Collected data
■ ■ ■ ■

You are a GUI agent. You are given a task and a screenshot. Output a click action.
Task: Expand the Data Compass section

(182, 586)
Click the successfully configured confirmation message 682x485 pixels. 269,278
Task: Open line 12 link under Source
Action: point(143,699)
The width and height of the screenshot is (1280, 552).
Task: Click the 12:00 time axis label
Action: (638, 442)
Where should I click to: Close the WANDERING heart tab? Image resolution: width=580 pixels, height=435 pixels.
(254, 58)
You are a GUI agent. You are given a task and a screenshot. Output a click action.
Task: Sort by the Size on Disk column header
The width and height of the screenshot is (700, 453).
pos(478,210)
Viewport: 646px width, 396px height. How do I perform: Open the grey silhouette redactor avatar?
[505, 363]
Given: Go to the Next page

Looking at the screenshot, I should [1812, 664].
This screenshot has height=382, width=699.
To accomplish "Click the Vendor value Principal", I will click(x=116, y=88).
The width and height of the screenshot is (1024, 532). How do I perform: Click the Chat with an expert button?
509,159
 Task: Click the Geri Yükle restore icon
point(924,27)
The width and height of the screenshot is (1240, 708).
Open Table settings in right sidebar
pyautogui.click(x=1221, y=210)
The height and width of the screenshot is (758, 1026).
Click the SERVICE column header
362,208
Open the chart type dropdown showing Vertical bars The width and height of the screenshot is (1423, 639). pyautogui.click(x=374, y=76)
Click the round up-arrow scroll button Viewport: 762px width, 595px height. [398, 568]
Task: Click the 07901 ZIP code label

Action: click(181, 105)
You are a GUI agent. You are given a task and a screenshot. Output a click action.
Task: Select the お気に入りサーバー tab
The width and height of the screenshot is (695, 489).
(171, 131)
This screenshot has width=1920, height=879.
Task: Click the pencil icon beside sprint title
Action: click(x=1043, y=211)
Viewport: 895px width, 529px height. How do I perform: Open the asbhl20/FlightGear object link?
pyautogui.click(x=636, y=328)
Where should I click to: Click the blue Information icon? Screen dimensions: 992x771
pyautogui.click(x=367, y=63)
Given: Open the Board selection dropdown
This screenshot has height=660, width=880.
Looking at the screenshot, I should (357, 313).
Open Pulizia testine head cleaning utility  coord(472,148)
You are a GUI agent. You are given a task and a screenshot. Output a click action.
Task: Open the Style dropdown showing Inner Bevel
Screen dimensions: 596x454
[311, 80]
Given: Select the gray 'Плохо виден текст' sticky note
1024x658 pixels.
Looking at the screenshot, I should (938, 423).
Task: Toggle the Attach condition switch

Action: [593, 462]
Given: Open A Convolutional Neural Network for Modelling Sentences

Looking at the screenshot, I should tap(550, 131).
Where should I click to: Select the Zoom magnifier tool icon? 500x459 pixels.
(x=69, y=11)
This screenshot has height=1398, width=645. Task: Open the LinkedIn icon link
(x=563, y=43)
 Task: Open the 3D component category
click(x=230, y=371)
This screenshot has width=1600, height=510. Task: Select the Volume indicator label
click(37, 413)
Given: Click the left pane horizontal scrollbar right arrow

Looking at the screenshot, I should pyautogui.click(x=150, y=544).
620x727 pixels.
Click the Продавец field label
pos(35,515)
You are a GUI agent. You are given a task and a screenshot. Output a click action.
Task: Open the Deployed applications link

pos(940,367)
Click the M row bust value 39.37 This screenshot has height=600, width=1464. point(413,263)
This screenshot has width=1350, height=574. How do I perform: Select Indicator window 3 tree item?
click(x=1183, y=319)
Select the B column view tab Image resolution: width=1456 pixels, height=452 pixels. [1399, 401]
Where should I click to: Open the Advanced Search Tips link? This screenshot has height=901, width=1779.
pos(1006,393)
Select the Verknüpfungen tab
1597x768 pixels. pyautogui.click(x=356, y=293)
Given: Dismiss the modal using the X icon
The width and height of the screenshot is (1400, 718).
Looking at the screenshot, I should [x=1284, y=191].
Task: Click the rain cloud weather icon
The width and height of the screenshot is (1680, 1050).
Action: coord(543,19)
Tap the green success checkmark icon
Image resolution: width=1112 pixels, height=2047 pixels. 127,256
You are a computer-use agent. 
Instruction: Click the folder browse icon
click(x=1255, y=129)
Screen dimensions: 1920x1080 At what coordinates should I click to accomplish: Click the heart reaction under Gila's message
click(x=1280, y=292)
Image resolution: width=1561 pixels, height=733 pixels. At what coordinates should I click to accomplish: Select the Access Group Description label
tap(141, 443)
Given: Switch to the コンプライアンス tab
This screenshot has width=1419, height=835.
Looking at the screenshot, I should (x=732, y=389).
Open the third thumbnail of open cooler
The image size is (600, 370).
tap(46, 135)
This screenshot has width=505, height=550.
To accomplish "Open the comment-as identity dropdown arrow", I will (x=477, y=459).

■ ■ ■ ■

An exact copy of every entry is what's needed, so retype them all.

You are a GUI agent. You are given a task and a screenshot. Output a click action.
Task: Expand the Data Compass section

(182, 586)
Click the successfully configured confirmation message 682x485 pixels. 269,278
Task: Open line 12 link under Source
Action: point(143,699)
The width and height of the screenshot is (1280, 552).
Task: Click the 12:00 time axis label
Action: (638, 442)
Where should I click to: Close the WANDERING heart tab? Image resolution: width=580 pixels, height=435 pixels.
(254, 58)
You are a GUI agent. You are given a task and a screenshot. Output a click action.
Task: Sort by the Size on Disk column header
The width and height of the screenshot is (700, 453).
pos(478,210)
Viewport: 646px width, 396px height. How do I perform: Open the grey silhouette redactor avatar?
[505, 363]
Given: Go to the Next page

Looking at the screenshot, I should [1812, 664].
This screenshot has height=382, width=699.
To accomplish "Click the Vendor value Principal", I will click(x=116, y=88).
The width and height of the screenshot is (1024, 532). How do I perform: Click the Chat with an expert button?
509,159
 Task: Click the Geri Yükle restore icon
point(924,27)
The width and height of the screenshot is (1240, 708).
Open Table settings in right sidebar
pyautogui.click(x=1221, y=210)
The height and width of the screenshot is (758, 1026).
Click the SERVICE column header
362,208
Open the chart type dropdown showing Vertical bars The width and height of the screenshot is (1423, 639). pyautogui.click(x=374, y=76)
Click the round up-arrow scroll button Viewport: 762px width, 595px height. [398, 568]
Task: Click the 07901 ZIP code label

Action: click(181, 105)
You are a GUI agent. You are given a task and a screenshot. Output a click action.
Task: Select the お気に入りサーバー tab
The width and height of the screenshot is (695, 489).
(171, 131)
This screenshot has width=1920, height=879.
Task: Click the pencil icon beside sprint title
Action: click(x=1043, y=211)
Viewport: 895px width, 529px height. How do I perform: Open the asbhl20/FlightGear object link?
pyautogui.click(x=636, y=328)
Where should I click to: Click the blue Information icon? Screen dimensions: 992x771
pyautogui.click(x=367, y=63)
Given: Open the Board selection dropdown
This screenshot has height=660, width=880.
Looking at the screenshot, I should (357, 313).
Open Pulizia testine head cleaning utility  coord(472,148)
You are a GUI agent. You are given a task and a screenshot. Output a click action.
Task: Open the Style dropdown showing Inner Bevel
Screen dimensions: 596x454
[311, 80]
Given: Select the gray 'Плохо виден текст' sticky note
1024x658 pixels.
Looking at the screenshot, I should (938, 423).
Task: Toggle the Attach condition switch

Action: [593, 462]
Given: Open A Convolutional Neural Network for Modelling Sentences

Looking at the screenshot, I should tap(550, 131).
Where should I click to: Select the Zoom magnifier tool icon? 500x459 pixels.
(x=69, y=11)
This screenshot has height=1398, width=645. Task: Open the LinkedIn icon link
(x=563, y=43)
 Task: Open the 3D component category
click(x=230, y=371)
This screenshot has width=1600, height=510. Task: Select the Volume indicator label
click(37, 413)
Given: Click the left pane horizontal scrollbar right arrow

Looking at the screenshot, I should pyautogui.click(x=150, y=544).
620x727 pixels.
Click the Продавец field label
pos(35,515)
You are a GUI agent. You are given a task and a screenshot. Output a click action.
Task: Open the Deployed applications link

pos(940,367)
Click the M row bust value 39.37 This screenshot has height=600, width=1464. point(413,263)
This screenshot has width=1350, height=574. How do I perform: Select Indicator window 3 tree item?
click(x=1183, y=319)
Select the B column view tab Image resolution: width=1456 pixels, height=452 pixels. [1399, 401]
Where should I click to: Open the Advanced Search Tips link? This screenshot has height=901, width=1779.
pos(1006,393)
Select the Verknüpfungen tab
1597x768 pixels. pyautogui.click(x=356, y=293)
Given: Dismiss the modal using the X icon
The width and height of the screenshot is (1400, 718).
Looking at the screenshot, I should [x=1284, y=191].
Task: Click the rain cloud weather icon
The width and height of the screenshot is (1680, 1050).
Action: coord(543,19)
Tap the green success checkmark icon
Image resolution: width=1112 pixels, height=2047 pixels. 127,256
You are a computer-use agent. 
Instruction: Click the folder browse icon
click(x=1255, y=129)
Screen dimensions: 1920x1080 At what coordinates should I click to accomplish: Click the heart reaction under Gila's message
click(x=1280, y=292)
Image resolution: width=1561 pixels, height=733 pixels. At what coordinates should I click to accomplish: Select the Access Group Description label
tap(141, 443)
Given: Switch to the コンプライアンス tab
This screenshot has width=1419, height=835.
Looking at the screenshot, I should (x=732, y=389).
Open the third thumbnail of open cooler
The image size is (600, 370).
tap(46, 135)
This screenshot has width=505, height=550.
To accomplish "Open the comment-as identity dropdown arrow", I will (x=477, y=459).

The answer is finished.